From her perch atop the David N. Dinkins Municipal Building, the 25-foot-tall statue Civic Fate looks out over Lower Manhattan, a gilded beacon and the island’s largest artwork (unless you count the Statue of Liberty, which is technically in New Jersey). Come June, New Yorkers will be able to visit the cupola right below the sculpture, as part of Mayor Zohran Mamdani‘s efforts to open more public spaces in the city.

“As we begin to celebrate Black History Month, it felt fitting to honor the legacy of our city’s first Black mayor right here,” Mamdani said in a video announcing the plan. “From up here, you can see everything from MetLife Stadium all the way to Bushwick. This building belongs to the people of this city, but for too long, most New Yorkers have been shut out of it. That’s coming to an end. We’re opening the rooftop of the Dinkins Municipal Building to the public.”

The Department of Citywide Administrative Services (DCAS) will be offering free tours of the rooftop for small groups starting in June, following a $6 million improvement project on the building. The plans include repairs to the cupola and installing glass barriers for visitor safety as guests enjoy the panoramic views.
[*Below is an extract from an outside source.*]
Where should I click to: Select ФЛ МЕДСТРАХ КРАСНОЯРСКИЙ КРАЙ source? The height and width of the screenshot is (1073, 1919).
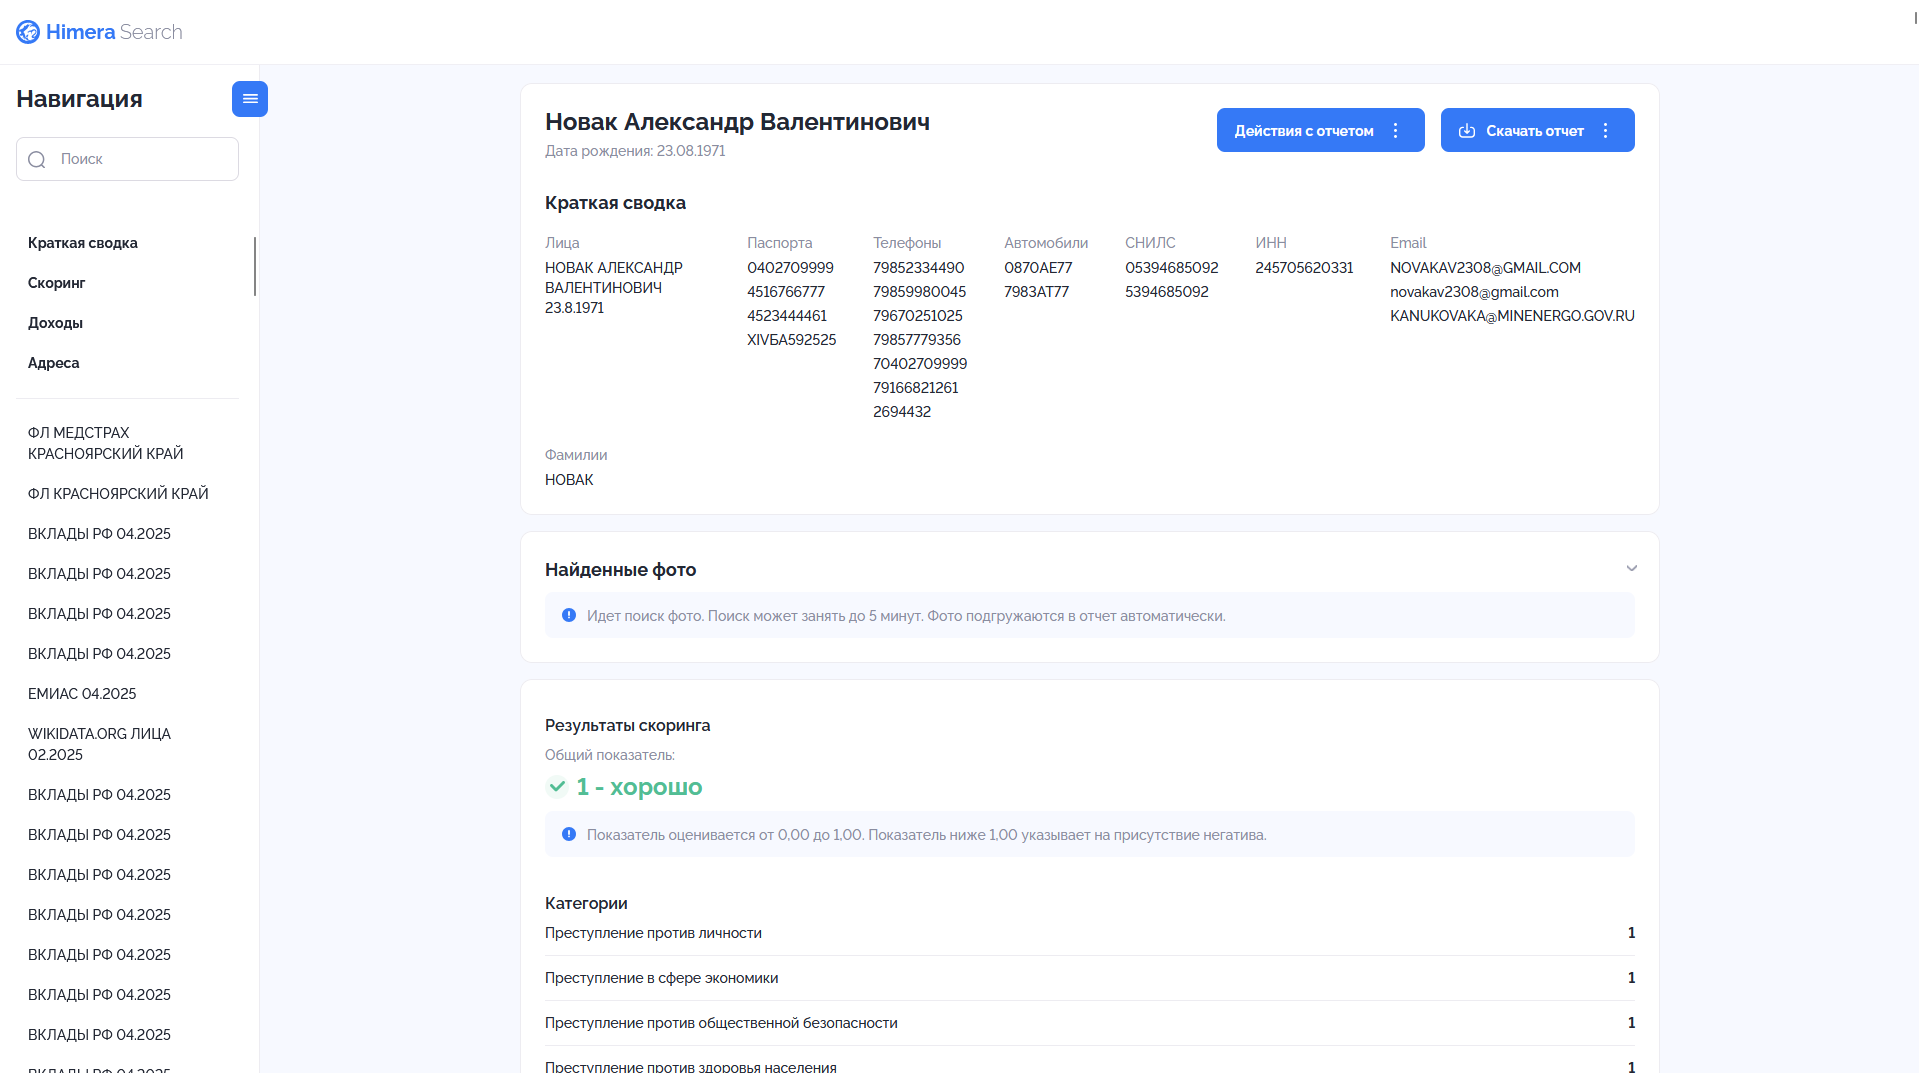click(x=106, y=443)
“It shouldn’t be just the wealthy who enjoy the inspiration of an observation deck. New Yorkers should have an opportunity to look down upon the city they love,” Comptroller Mark Levine added in a statement. “When we open our civic institutions, we not only live up to our welcoming identity, we create a new way for New Yorkers to know and enjoy their home.”

A black and white photo of a young white woman in her early 20s with dark, wavy hair parted in the middle, wearing an off-the-shoulder, ruffled gown with a flower pinned at the bodice. She smiles softly at the camera while seated and cradling a small tabby cat in her lap, her posture relaxed and intimate against a plain studio backdrop.

Audrey Munson with her cat, Buzzer, in 1915. Photo by Arnold Genthe, U.S. Library of Congress’s Prints and Photographs division.

The Civic Fate sculpture, by Adolph Alexander Weinman, sits atop a central eight-story tower that rises in the center of the main 26-story building. The Manhattan firm Broschart and Braun fabricated the artwork from 500 pieces of hammered copper affixed to a steel or iron frame. It cost just $9,000, or about $300,000 today. Civic Fate was last restored and re-gilded in 1991.

The model for the work was the actress Audrey Munson, considered the nation’s first supermodel and a popular model for allegorical sculptures by many leading artists of the period. Her visage graces at least 12 artworks in New York City, including sculptures at the main branch of the New York Public Library.

Munson’s prominent yet overlooked role in art history, and New York City civic life, is a story that ended in tragedy. The heights of her modeling career, which began in 1909, included a star turn as the face of hundreds of Alexander Stirling Calder’s sculptures for the 1915 Panama–Pacific International Exposition.

A photo of a gilded female allegorical statue standing atop a domed stone tower, holding a laurel branch and a crown against a blue sky with scattered clouds. The warm golden figure contrasts with the pale stone base and decorative balustrades below.

Civic Fate on the top of Manhattan’s David N. Dinkins Municipal Building. Photo ©2024 by Jason Lee, Creative Commons Attribution-Share Alike 4.0 International license.

But by 1919, Munson had become embroiled in scandal. The owner of the boarding house where she lived with her mother killed his wife, and claimed he did it so he could marry Munson. She claimed there had been no romantic relationship, but her career never fully recovered.

“What becomes of the artists’ models?” Munson wrote in a series of ghostwritten articles for Hearst’s Sunday Magazine in 1921. “Where is she now, this model who was so beautiful? What has been her reward? Is she happy and prosperous, or is she sad and forlorn, her beauty gone, leaving only memories in the wake?”

Munson tried to kill herself in 1922, and her mother had her committed to St. Lawrence State Hospital for the Insane in Ogdensburg, New York, in 1931. She would spend the rest of her life in treatment, dying at the age of 104.

The Manhattan Municipal Building was constructed between 1909 and 1914, and designed by William M. Kendall of the architectural firm McKim, Mead, and White, with a mix of ancient Roman, Beaux-Arts, and French and Italian Renaissance styles. One of the largest governmental buildings in the world, it has been a New York City Landmark since 1966, and on the National Register of Historic Places since 1972.